** Page **
Have you seen this article {FYI If you’re a teenage girl} making the rounds of Facebook today? A lot of my friends are sharing it because it seems in passing to be a call to modesty for teenage girls by a mother of teenage boys. I have no problem with their family practice of reviewing the social media accounts each week. What I have a problem with is that, by blocking any girls who post a picture that the boys might deem sexually tantalizing and then blaming the girls for being immodest and putting bad thoughts in the boys’ heads, they are working absolutely against the development of the Christian virtues of self-control, humility, charity, and even faith itself.

Here’s an okay response: As a teen boy, I feel sexually tempted by seeing some 13 year old in her pajamas, so I had better not look at her photos anymore TILL I GET MYSELF UNDER CONTROL! Because I apparently don’t know how to see a girl in a picture the way God sees her.

Here’s a not-okay response: Let’s blame that girl for putting sex thoughts in your mind. She obviously wants to tempt you sexually even though you can’t escape those thoughts, and she’s immodest. (Because God forbid that any teenage girl lack the discretion to think ahead about teen boys slowly going through and studying her photo stream when she’s taking a photo to show her girlfriends her new top or makeup. But this conversation is not about discretion, is it? It’s about blame.) Let’s delete her from your friends list, since she is not codependent enough to pretend that she’s in charge of your responses.

Telling a girl that a boy can’t unsee her state of undress just reinforces the idea that boys cannot control their own thoughts. (Which? Since when? Are we just going to write off all creation and say evil can have it because we can’t be bothered to make an effort?) Controlling your thoughts, by the way, is a major focus of Christian prayer disciplines. Whether you’re schooled enough to be conversant in the language of fighting the passions, or if you only know how to proof text the Bible about taking thoughts captive to Christ, if you’re a Christian who prays or studies or worships at all, you have been exposed to this idea of self-control. What you may not have been exposed to, the world being in the state that it is, is the idea of humility.

St. Mary of Egypt is a huge help if you have some struggles with pornographic thoughts. Here’s her icon so we can all be encouraged.

** Goal A **
In the post about the modesty article, which family practice does the writer say is not a problem?
** Goal B **
List the Christian virtues that the post about the modesty article says the family's blocking and blaming works against.
** Goal C **
From the post about the modesty article, pull out the passage starting with "Have you seen" and going on through "even faith itself.".

Data entries
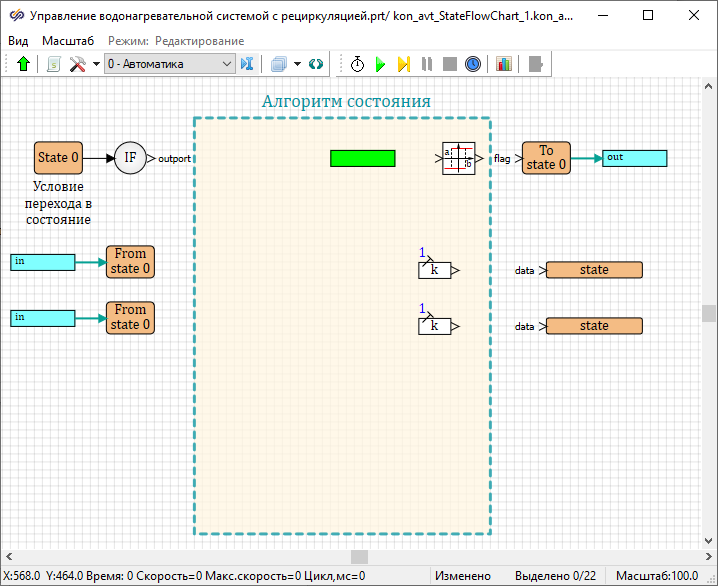Click the green up arrow toolbar icon

point(23,64)
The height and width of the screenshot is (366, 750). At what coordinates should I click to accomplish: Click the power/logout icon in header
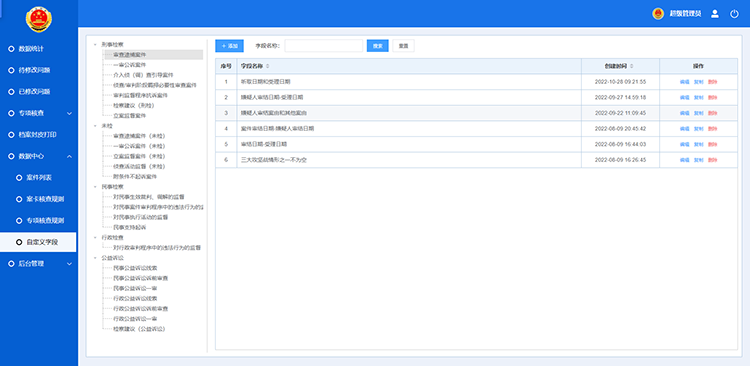pos(734,14)
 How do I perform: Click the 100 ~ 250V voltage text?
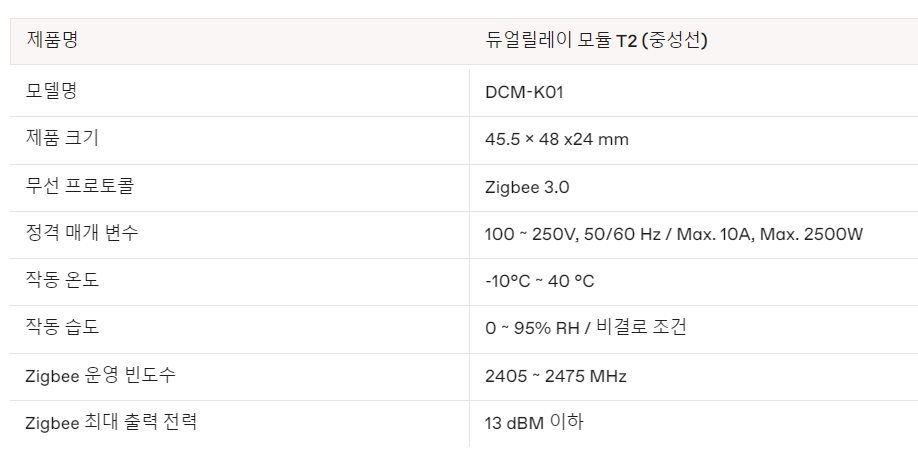(x=528, y=234)
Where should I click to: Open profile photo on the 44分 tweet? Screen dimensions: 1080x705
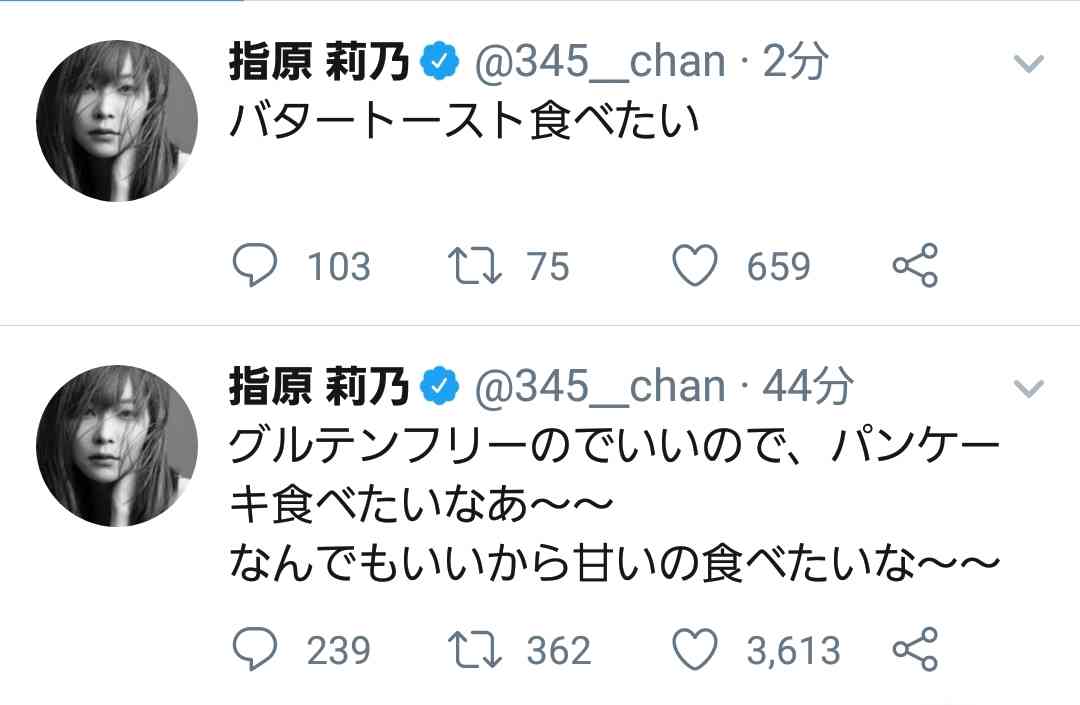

** Correct output A **
Reviewing the social media accounts each week.

** Correct output B **
- self-control
- humility
- charity
- faith

** Correct output C **
Have you seen this article {FYI If you’re a teenage girl} making the rounds of Facebook today? A lot of my friends are sharing it because it seems in passing to be a call to modesty for teenage girls by a mother of teenage boys. I have no problem with their family practice of reviewing the social media accounts each week. What I have a problem with is that, by blocking any girls who post a picture that the boys might deem sexually tantalizing and then blaming the girls for being immodest and putting bad thoughts in the boys’ heads, they are working absolutely against the development of the Christian virtues of self-control, humility, charity, and even faith itself.